The only rule to losing weight is to put your body in a caloric deficit (eating fewer calories than you burn). Really, this is all it takes.
When your body doesn’t have the fuel it needs coming in, it starts looking for an alternative – ideally, that alternative is the excess fat you have stored. However, your body may also think about breaking down your precious muscle tissue, and you don’t want that.
So to make sure you’re cutting fat and not muscle, follow these tips.
A crash diet is never a good idea! Yes, you need to cut calories to lose weight, but an extreme restriction of calories will cause muscle loss and other issues – like feeling really crappy during training sessions.
So start slow. Cut around 20 percent of your maintenance calories (calculate your maintenance calories here) when you’re starting out on a calorie deficit. This will help jumpstart fat loss without sacrificing muscle.
Also, don’t skip any meals to try to cut down on calories. Your body needs consistent fuel throughout the day, so spread out your meals and get them all in.
How do you build muscle? PROTEIN. This macronutrient is the building block of muscle.
Make sure to work a lean protein source into every meal and add extra protein in your meals immediately around training to repair and regrow your muscle fibers.
How much protein is enough protein? According to a recent study, every meal should include around a half a gram of protein for every kilogram of body weight.
Mmmmm, carbs. Even when cutting fat, you should still include carbs in your diet, especially when doing heavy lifting. Starving your body of carbs after a strength training session will have a negative effect on your recovery and make it harder for your body to repair muscle fibers.
Pound down some carbs within 1 to 2 hours before and after your training (and get some protein in around that time as well).
Training is the other key factor in successfully cutting fat without losing muscle. No matter what type of training you do, you’ll burn some calories. But that shouldn’t really be your emphasis – training is all about the muscle. Maintain your caloric deficit through your diet and maintain your muscle through your training.

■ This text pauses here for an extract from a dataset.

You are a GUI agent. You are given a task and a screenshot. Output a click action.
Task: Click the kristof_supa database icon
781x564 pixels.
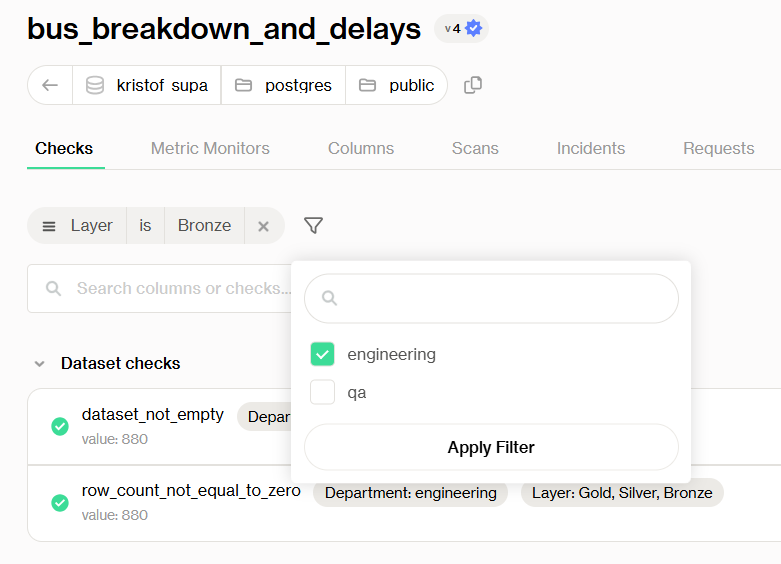[x=95, y=86]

If you want to maintain your strength and muscle mass, hit the weights. While you won’t be building muscle in a caloric deficit, you can still signal to the body that those muscles are important, and you want to keep them. Try to get in the gym for strength training at least 3 days a week (although 4 to 5 days would be even better).
What type of strength training should you focus on? Stick to what you know – the training you did to get the muscle is probably the best training to do to keep the muscle. However, keep in mind that you may need to make some tweaks to your programming because your body is working with less fuel when you’re in a caloric deficit.
One note: don’t expect to make any extreme strength gains while cutting calories. If you’re a beginner, you might see your PRs go up a little. But for most lifters, your goal is simply to maintain strength while cutting, not to increase it.
Cardio is a great tool to help you drop weight, but it can also have a negative impact on your muscle mass. When you’re in a caloric deficit, recovery from training is already slowed down. Adding cardio on top of that can make it even harder to bounce back, which may lead to muscle loss.
If you just can’t let go of cardio, focus on low intensity steady state (LISS) workouts. For example, hop on a treadmill for incline walking at a slow pace (easy enough that you can read a book while walking). LISS burns some calories but has only a minor negative impact (if any) on your muscles.
If you want to combine some resistance training with cardio (aka a HIIT workout), that’s fine, but limit it to a couple of times per week. And keep those HIIT sessions fairly short (30 minutes or less). Again, you don’t want to fatigue your body – save your big effort for the weights.
Rest days are essential for your body to recover and rebuild muscle, so make sure to pencil in at least one day of complete rest every week. Your body will be stressed out from cutting calories, so you need to give it every opportunity to recuperate.
You can also use active recovery days 1-2 times per week. This is where you do low intensity exercise, like a stroll or bike ride around the neighborhood. But remember to keep it leisurely, as the overall goal on these days is still recovery.
Wrapping It Up
The main thing to remember is that losing weight doesn’t necessarily mean losing fat. You lose weight by eating fewer calories than you burn, but you also need to pay attention to your macros and your meal timing to keep from breaking down muscle. Keep lifting weights and give your body plenty of recovery time.
Applying these nutrition and training tips, along with consistency and patience, will get you the body composition results you want.